Energy Sec. Bill Richardson said the decision benefits both U.S. consumers and domestic oil producers and preserves U.S. relations with Mexico, Saudi Arabia, and Venezuela. Richardson had worked to ensure those three nations that the case did not reflect the official views of the U.S. government.
Charles Verrill, an attorney for the petitioners, said they would appeal the decision to the federal Court of International Trade this month.
The dumping case is believed to have been the first to involve a widely-traded commodity like oil.
SDO alleged the four nations had sold government-subsidized oil at unfairly low prices in the U.S. market last year and into early 1999. The four nations provided more than half of U.S. oil imports during the period.
Prices fell as low as $10/bbl last winter but rebounded to about $20/bbl after the Organization of Petroleum Exporting Countries agreed to restrict production.

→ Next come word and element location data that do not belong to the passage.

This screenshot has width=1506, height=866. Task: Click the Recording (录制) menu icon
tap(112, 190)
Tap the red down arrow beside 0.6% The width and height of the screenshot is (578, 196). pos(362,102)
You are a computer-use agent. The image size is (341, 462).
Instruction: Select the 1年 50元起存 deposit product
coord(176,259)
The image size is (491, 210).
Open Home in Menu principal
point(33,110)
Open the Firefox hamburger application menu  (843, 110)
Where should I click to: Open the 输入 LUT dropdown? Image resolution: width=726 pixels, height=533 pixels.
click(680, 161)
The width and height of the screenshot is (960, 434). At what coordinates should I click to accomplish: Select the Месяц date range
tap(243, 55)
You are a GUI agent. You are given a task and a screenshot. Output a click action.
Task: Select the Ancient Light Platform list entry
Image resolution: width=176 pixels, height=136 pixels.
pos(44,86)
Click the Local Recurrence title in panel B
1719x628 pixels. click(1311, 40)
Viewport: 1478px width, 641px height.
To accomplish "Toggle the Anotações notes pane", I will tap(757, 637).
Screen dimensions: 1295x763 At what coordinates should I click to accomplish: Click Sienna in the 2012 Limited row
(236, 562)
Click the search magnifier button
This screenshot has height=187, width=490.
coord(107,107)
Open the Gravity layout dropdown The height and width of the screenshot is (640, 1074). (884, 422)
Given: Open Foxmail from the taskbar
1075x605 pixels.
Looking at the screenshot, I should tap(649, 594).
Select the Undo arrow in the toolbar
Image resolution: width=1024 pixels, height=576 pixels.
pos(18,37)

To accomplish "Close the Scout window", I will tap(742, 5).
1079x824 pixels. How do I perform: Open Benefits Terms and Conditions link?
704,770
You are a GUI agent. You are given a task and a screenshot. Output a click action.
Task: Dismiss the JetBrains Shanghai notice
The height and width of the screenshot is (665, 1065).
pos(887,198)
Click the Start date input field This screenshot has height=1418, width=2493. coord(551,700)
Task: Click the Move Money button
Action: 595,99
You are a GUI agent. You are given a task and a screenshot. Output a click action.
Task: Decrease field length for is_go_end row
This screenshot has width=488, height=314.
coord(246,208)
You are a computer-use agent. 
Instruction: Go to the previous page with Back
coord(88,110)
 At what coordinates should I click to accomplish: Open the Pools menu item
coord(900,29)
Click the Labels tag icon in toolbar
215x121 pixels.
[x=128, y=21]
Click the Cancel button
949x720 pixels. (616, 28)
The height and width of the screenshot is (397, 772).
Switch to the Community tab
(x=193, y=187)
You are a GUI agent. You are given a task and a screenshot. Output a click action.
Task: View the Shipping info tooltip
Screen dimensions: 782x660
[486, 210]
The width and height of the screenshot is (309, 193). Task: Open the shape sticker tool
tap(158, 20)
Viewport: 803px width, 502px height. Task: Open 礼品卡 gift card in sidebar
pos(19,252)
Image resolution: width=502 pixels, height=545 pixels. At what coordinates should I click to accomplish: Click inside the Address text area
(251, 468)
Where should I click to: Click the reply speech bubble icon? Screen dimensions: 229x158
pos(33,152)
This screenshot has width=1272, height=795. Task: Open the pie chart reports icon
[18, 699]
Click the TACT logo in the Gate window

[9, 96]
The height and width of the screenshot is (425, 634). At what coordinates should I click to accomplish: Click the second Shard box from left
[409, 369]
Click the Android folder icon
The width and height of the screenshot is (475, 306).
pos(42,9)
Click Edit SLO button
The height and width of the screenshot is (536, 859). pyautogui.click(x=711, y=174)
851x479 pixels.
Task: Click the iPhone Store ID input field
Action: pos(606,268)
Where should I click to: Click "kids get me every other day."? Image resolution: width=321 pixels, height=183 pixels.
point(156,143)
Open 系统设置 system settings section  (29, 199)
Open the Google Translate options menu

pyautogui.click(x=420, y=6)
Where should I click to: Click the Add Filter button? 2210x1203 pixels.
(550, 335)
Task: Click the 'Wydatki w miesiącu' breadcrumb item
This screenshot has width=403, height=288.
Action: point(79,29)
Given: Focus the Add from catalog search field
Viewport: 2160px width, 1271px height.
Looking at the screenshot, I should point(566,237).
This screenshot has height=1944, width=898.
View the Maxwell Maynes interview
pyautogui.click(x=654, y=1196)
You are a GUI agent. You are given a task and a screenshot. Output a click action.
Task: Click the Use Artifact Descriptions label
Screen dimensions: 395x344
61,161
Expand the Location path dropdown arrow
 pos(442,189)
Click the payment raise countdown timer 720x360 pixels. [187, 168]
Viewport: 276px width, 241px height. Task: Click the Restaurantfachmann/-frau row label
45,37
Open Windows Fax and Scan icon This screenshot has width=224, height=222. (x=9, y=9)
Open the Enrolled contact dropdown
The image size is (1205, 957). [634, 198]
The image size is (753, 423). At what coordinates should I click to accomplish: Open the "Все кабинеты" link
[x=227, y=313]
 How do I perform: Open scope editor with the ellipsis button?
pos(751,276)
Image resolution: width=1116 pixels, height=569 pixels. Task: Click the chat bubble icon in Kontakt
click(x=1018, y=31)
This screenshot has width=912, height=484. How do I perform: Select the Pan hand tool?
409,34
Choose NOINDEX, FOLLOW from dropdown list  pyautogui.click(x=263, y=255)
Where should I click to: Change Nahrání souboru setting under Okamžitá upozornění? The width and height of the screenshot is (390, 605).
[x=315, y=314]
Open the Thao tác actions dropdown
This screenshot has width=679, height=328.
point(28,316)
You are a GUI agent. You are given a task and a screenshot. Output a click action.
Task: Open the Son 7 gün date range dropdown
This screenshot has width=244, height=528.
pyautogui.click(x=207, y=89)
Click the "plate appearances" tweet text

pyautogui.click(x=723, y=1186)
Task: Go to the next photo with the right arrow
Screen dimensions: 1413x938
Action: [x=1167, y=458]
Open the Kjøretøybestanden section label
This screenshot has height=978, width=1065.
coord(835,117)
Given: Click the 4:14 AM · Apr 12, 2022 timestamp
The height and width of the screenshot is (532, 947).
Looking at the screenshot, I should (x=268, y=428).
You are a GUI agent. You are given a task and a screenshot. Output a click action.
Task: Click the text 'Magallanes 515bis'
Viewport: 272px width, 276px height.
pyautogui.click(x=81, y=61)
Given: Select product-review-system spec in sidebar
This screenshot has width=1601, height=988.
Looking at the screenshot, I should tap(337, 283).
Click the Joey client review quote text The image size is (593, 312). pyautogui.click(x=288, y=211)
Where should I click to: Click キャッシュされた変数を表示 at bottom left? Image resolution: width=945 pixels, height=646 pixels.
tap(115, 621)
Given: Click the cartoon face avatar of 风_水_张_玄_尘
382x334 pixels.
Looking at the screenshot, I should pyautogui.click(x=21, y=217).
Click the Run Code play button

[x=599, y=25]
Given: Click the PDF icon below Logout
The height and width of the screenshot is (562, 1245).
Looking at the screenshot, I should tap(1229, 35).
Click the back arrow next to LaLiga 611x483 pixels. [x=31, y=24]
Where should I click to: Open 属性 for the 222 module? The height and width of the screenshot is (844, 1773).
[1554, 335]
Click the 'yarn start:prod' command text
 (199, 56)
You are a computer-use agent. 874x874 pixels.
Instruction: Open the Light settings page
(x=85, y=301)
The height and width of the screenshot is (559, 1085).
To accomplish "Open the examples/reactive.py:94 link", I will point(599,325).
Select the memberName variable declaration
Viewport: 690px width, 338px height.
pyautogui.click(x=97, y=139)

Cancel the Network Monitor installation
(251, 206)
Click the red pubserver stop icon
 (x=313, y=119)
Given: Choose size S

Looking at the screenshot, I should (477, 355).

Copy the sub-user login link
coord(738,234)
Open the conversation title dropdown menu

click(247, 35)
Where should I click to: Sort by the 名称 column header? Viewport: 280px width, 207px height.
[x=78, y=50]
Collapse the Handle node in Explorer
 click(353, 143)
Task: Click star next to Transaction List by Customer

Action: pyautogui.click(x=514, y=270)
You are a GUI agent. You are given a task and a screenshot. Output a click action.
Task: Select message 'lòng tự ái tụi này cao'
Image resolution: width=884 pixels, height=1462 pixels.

The SDO case had to clear two major hurdles before Commerce could investigate the allegations. The group filing the petition had to represent producers with 25% of U.S. oil production, and the petition had to be supported by at least 50% of the producers that expressed an opinion on the matter to the Commerce Department. Commerce surveyed 810 producers to gauge whether they supported or opposed the case.
SDO claimed it had the support of 1,500 individual producers, since its petition was supported by industry groups with that total membership. And SDO said Commerce should ignore the opposition of large oil companies and refiners who bought production from the four nations or had other business relationships with them.
The majors argued that they, too, were domestic producers and therefore their opposition should be counted. Commerce did count them, and calculated industry opposition was as high as 68%.
Harold Hamm, SDO president, is an independent with Continental Resources Co., Enid, Okla.
Hamm said foreign governments and major oil companies won a "politically motivated" ruling from Commerce.
"Today, we have learned that 100,000 displaced oil industry workers don't have the same rights under our laws as steel workers, auto workers, textile workers, or farmers and ranchers. Today, the trade laws, designed to protect all Americans from illegal and unfair practices of foreign competitors, were not allowed to work."
Hamm said the defeat "has opened some eyes that trade laws can apply to oil. We believe that foreign powers must now know there are consequences for dumping oil in our markets."
Dewey Bartlett Jr., president of the Oklahoma Independent Petroleum Association, also attacked the decision.
"It's not a shock the Clinton administration wants this swept under the rug. Domestic oil producers have been treated like second-class citizens throughout the Clinton terms."
Bartlett, with Keener Oil Co., Tulsa, said, "From the BTU tax proposal in 1992 to this incredibly short-sighted decision today, the Clinton energy policy has been 'cheap oil.' And the new Energy Secretary, Bill Richardson, has done little to change that reality."
George Yates, Independent Petroleum Association of America chairman, said his group believed SDO had adequate industry support and expressed "disappointment."
Yates, with Harvey Yates Co., Roswell, N.M., noted that Commerce soon will release the findings of a separate investigation on how rising oil imports have affected national security.
"We fully expect the Department of Commerce to reprise its 1995 ruling when it determined that increased oil imports do, indeed, pose a national security threat. At that time, U.S. imports accounted for 50.8% of demand. Today, imports have increased to more than 55% (of U.S. demand)."
Yates said that study "is an ideal vehicle to meet head-on the problems of our industry; namely, needed reform of the tax code and the creation of financial instruments to aid the industry in troubled times and improve capital development."
The American Petroleum Institute, which strongly opposed the SDO case, said, "There is no question that low world oil prices have seriously harmed U.S. producers, their workers, and related businesses. Many thousands of people have lost their jobs, and many firms have shut down.
"But these low prices were set by the forces of supply and demand in international markets, not by alleged unfair pricing by a handful of oil-producing countries.
"We sympathize with all who have suffered because of low oil prices, but we also believe that, had duties been imposed, few would have enjoyed any benefit."
Mexican Energy Minister Luis Tellez praised the Commerce decision. After the SDO case was filed, Mexico had suspended plans to remove a 4% tariff on gas imported from the U.S. (OGJ, July 5, 1999, Newsletter). Tellez says now that tariff soon will be dropped.
"It is absurd that the three countries that have worked hard to stabilize oil prices should engage in dumping," said Tellez. "Mexico has never dumped or subsidized its oil exports."
Petroleos de Venezuela SA Pres. Roberto Mandini said, "The allegations brought against us were false and reflected a fundamental misunderstanding of the workings of the world oil markets.
"Because the Venezuelan economy is so heavily reliant upon oil exports, lower prices were an enormous detriment to our economy. Furthermore, since the U.S. is the largest importer of Venezuelan oil, it is counterintuitive to think that Pdvsa would deliberately drive down the price of oil in the U.S., thereby decreasing our own profits."